Secondary indexes versus logical relationships

Both secondary indexes and logical relationships provide logical data structures, which are hierarchical data structures that are different from the data structure represented by the physical DBD. The decision about which type to use is based primarily on how application programs need to process the data. Fast Path supports only secondary indexes.

When to use a secondary index

In analyzing application requirements, if more than one candidate exists for the sequence field of a segment, use a secondary index. Choose one sequence field to be defined in the physical DBD. Then set up a secondary index to allow processing of the same segment in another sequence. For the example shown in the following figure, access the customer segment that follows in both customer number (CUSTNO) and customer name (CUSTNAME) sequence. To do this, define CUSTNO as the sequence field in the physical DBD and then define a secondary index that processes CUSTOMER segments in CUSTNAME sequence.

Figure 1. Fields in the CUSTOMER segment
The CUSTOMER segment has two fields: CUSTNO and CUSTNAME.

When to use a logical relationship

If you have applications such as a bill-of-materials using a recursive structure, use a logical relationship. A recursive structure exists when there is a many-to-many association between two segments in the same physical hierarchy. For example, in the segments shown in the following figure, the assembly car is composed of many parts, one of which is an engine. However, the engine is itself an assembly composed of many parts.

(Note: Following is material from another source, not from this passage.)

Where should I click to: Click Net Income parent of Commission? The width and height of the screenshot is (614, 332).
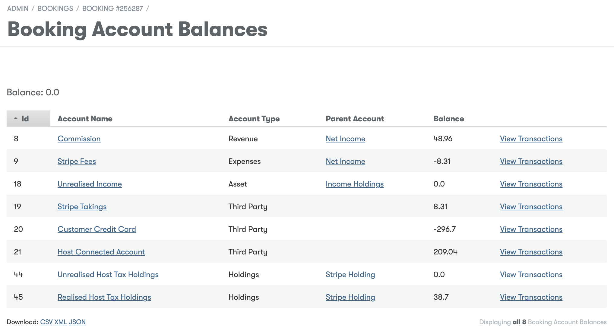coord(345,139)
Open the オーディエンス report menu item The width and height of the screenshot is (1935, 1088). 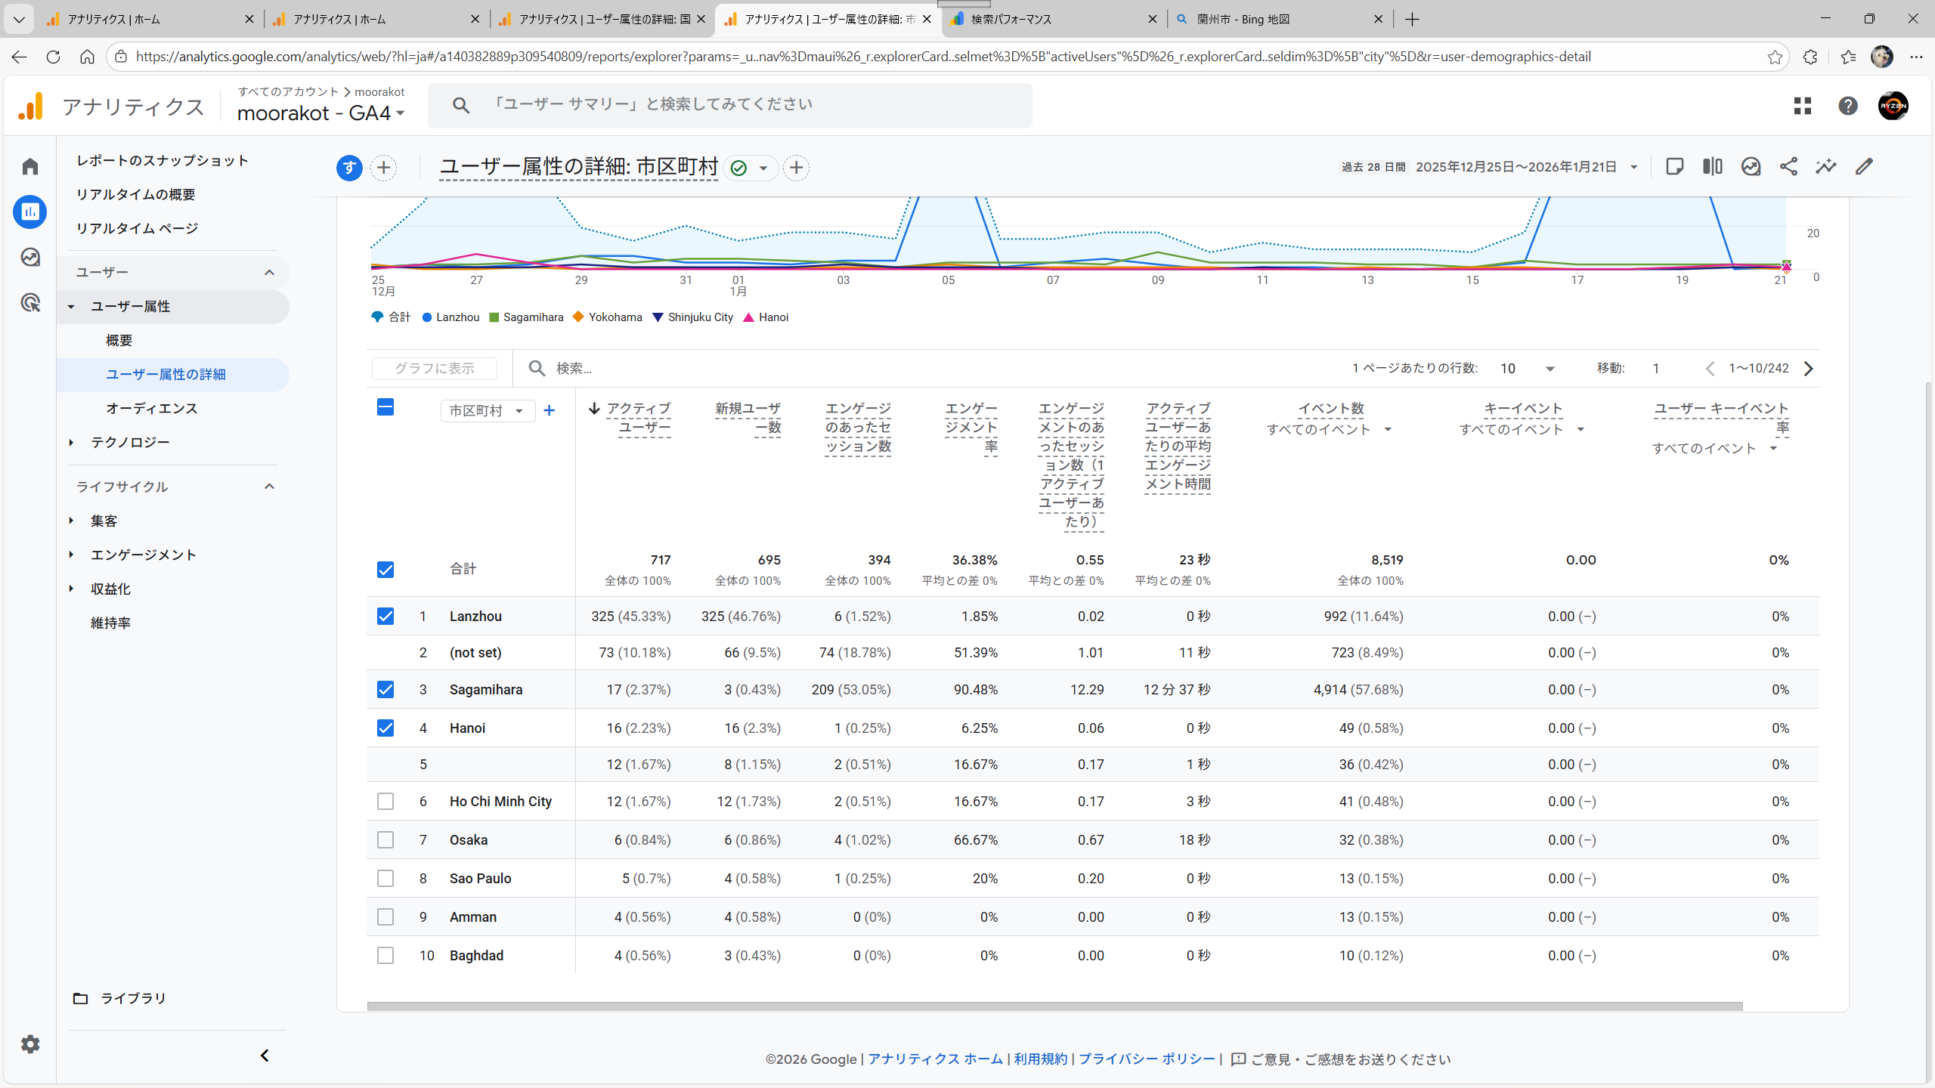pyautogui.click(x=151, y=409)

Figure 2. Assembly and parts as examples to demonstrate segments logical relationship
Database structure with Root ASSEMBLY and its child PART.

Finally, you can have application requirements that result in a segment that appears to have two parents. In the example shown in the following figure, the customer database keeps track of orders (CUSTORDN). Each order can have one or more line items (ORDLINE), with each line item specifying one product (PROD) and model (MODEL). In the product database, many outstanding line item requests can exist for a given model. This type of relationship is called a many-to-many relationship and is handled in IMS through a logical relationship.

Figure 3. Example of a segment that appears to have two parents
Customer database has root CUSTNO. Below CUSTNO: CUSTLOCN. Below CUSTLOCN: CUSTORDN. Product database has root PROD. Below PROD: MODEL. Below MODEL: ORDLINE. Logical relationship: CUSTORDN, ORDLINE.